------ PROVIDED RECORDS

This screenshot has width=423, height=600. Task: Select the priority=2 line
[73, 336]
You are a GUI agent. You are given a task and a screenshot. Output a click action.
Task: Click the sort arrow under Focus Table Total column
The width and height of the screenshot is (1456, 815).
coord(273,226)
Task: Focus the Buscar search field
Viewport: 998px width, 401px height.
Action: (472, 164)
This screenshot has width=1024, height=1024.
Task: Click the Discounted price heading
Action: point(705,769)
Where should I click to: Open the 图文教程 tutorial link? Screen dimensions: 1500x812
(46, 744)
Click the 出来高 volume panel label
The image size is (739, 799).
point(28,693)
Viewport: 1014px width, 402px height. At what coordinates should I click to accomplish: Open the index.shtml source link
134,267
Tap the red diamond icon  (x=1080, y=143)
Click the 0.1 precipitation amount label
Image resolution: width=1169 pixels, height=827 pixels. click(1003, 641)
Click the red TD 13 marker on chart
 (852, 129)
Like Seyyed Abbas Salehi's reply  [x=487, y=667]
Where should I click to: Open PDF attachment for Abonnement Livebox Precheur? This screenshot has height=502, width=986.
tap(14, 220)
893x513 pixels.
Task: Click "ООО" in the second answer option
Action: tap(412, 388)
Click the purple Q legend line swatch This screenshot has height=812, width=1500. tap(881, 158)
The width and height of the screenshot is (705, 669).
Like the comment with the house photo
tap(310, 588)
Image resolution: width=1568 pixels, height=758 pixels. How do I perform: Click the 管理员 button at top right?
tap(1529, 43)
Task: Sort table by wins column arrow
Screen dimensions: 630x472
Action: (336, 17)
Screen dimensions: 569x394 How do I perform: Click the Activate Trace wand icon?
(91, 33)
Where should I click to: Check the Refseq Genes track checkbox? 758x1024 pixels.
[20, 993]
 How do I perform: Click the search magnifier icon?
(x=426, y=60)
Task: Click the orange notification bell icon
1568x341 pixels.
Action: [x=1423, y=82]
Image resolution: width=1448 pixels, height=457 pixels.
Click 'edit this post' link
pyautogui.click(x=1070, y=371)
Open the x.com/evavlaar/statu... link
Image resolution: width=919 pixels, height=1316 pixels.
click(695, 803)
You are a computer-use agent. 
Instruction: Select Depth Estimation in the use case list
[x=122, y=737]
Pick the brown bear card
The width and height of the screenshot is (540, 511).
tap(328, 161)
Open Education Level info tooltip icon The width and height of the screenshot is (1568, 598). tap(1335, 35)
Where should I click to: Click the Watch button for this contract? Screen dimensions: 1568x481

------------

### WORK REQUEST
What you give back should be exactly the lines of the entries above from the one containing "You are a computer-use agent." to the end, and nothing more.

### RESULT
You are a computer-use agent. 
Instruction: Select Depth Estimation in the use case list
[x=122, y=737]
Pick the brown bear card
The width and height of the screenshot is (540, 511).
tap(328, 161)
Open Education Level info tooltip icon The width and height of the screenshot is (1568, 598). tap(1335, 35)
Where should I click to: Click the Watch button for this contract? Screen dimensions: 1568x481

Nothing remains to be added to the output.